— Task description —
While reading through the material below, copy each line that holds the word "agent".

——

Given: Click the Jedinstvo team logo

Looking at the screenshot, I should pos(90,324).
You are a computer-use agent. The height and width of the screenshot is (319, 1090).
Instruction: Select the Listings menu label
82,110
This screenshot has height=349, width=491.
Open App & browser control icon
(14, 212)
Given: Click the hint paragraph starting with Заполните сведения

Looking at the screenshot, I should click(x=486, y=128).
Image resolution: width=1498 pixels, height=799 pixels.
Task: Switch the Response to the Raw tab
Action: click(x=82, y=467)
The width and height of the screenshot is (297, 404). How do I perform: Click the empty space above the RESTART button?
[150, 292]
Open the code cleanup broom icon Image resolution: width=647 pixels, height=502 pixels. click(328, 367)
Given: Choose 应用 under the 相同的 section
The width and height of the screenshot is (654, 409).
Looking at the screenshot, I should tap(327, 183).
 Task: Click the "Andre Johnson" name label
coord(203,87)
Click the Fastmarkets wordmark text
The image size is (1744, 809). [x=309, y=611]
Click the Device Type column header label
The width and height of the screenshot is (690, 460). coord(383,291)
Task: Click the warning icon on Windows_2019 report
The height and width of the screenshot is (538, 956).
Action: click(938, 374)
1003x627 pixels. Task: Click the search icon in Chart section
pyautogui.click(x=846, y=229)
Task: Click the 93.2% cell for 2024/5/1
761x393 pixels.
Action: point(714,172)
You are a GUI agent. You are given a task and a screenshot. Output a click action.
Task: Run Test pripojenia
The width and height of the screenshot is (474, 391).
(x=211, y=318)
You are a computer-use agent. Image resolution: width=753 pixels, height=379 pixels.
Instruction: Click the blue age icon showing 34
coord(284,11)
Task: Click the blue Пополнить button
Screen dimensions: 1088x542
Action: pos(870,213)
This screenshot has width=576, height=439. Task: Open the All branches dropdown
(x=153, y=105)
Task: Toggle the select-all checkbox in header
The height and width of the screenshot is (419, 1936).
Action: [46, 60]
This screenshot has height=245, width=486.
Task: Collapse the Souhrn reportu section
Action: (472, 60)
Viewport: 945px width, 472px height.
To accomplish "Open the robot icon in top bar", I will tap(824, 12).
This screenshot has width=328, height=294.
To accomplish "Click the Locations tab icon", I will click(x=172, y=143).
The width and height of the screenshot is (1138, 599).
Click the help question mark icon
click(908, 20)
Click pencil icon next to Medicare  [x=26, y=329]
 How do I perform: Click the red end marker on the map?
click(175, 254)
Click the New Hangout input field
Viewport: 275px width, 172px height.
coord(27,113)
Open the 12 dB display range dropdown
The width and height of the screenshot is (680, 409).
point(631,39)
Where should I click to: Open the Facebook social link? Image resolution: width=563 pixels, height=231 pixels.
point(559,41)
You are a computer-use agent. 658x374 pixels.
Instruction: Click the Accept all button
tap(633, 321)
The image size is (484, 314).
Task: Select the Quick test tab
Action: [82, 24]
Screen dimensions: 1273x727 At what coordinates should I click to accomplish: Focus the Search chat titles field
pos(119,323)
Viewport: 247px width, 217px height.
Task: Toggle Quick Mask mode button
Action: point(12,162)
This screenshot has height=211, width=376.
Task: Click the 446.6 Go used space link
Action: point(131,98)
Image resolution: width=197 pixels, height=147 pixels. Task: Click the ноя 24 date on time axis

——

— Exercise result —
You are a computer-use agent. The height and width of the screenshot is (319, 1090).
You are a GUI agent. You are given a task and a screenshot. Output a click action.
You are a computer-use agent. Image resolution: width=753 pixels, height=379 pixels.
You are a computer-use agent. 658x374 pixels.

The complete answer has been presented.